Tuesday

Understanding the physical processes responsible for ceasing star formation in galaxies is one of the most important unresolved questions in the field of galaxy evolution. We investigate how star formation is brought to a halt in local, massive, central galaxies by comparing Sloan Digital Sky Survey (SDSS) observations with three state-of-the-art hydrodynamical cosmological simulations – EAGLE, Illustris and IllustrisTNG. We address the complex nature of quenching by combining machine learning techniques with partial correlation analysis to determine which galactic property is the most predictive of quenching. We find that the supermassive black hole mass (MBH) is the most powerful parameter in determining whether a galaxy is star-forming or quenched – a statement which is true for all three implementations of AGN feedback in the simulations. Remarkably, this prediction is precisely confirmed in the SDSS observations, where we infer MBH from a variety of calibrations for ~230 000 local galaxies.

We further show that the observed correlations between quiescence and parameters like stellar mass, halo mass or black hole accretion rate result from the connection between these properties and MBH. Moreover, we find that the black hole accretion rate (which linearly translates to AGN luminosity) is almost irrelevant for quiescence, explaining why observations of optically selected AGN struggle to find evidence for AGN feedback driven quenching in action.

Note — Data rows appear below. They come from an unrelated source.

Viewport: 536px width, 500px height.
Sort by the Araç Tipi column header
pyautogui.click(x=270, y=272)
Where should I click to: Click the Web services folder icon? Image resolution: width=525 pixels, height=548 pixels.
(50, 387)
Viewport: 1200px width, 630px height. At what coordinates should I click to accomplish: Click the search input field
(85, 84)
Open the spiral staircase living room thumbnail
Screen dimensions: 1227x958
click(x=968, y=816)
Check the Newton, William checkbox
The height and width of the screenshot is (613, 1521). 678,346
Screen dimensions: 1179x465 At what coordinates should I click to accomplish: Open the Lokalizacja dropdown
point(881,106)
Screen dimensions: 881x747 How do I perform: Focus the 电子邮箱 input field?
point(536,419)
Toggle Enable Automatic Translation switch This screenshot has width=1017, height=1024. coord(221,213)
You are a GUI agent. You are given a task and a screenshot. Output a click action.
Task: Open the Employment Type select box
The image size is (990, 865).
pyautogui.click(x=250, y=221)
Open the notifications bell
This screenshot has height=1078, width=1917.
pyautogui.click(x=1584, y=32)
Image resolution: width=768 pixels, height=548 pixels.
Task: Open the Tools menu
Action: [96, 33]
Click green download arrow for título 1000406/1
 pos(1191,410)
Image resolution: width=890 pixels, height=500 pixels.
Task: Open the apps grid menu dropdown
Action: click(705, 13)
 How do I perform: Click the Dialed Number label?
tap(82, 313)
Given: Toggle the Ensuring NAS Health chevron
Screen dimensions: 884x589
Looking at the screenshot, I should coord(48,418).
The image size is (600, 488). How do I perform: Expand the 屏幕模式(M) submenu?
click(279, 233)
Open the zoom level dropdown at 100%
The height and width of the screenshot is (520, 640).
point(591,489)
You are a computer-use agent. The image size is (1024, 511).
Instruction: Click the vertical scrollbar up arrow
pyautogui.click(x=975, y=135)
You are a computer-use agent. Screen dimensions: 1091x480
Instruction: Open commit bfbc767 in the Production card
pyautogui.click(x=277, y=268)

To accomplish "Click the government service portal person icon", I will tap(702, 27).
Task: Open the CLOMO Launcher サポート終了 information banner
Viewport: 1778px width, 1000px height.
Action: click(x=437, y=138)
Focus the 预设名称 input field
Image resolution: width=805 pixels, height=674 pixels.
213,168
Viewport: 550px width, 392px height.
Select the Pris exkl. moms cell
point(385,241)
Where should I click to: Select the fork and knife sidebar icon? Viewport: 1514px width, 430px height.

Finally, we infer molecular gas masses from the reddening of the SDSS spectra to characterise the mode of operation of the AGN feedback. We find that both gas fraction and star formation efficiency (SFE) decrease upon transition to quiescence,
a trend predicted well by IllustrisTNG. In contrast, the Illustris feedback model causes SFE to increase, disagreeing with the observations. We conclude that black holes can successfully quench star formation through a combination of heating and turbulence injection into the interstellar medium.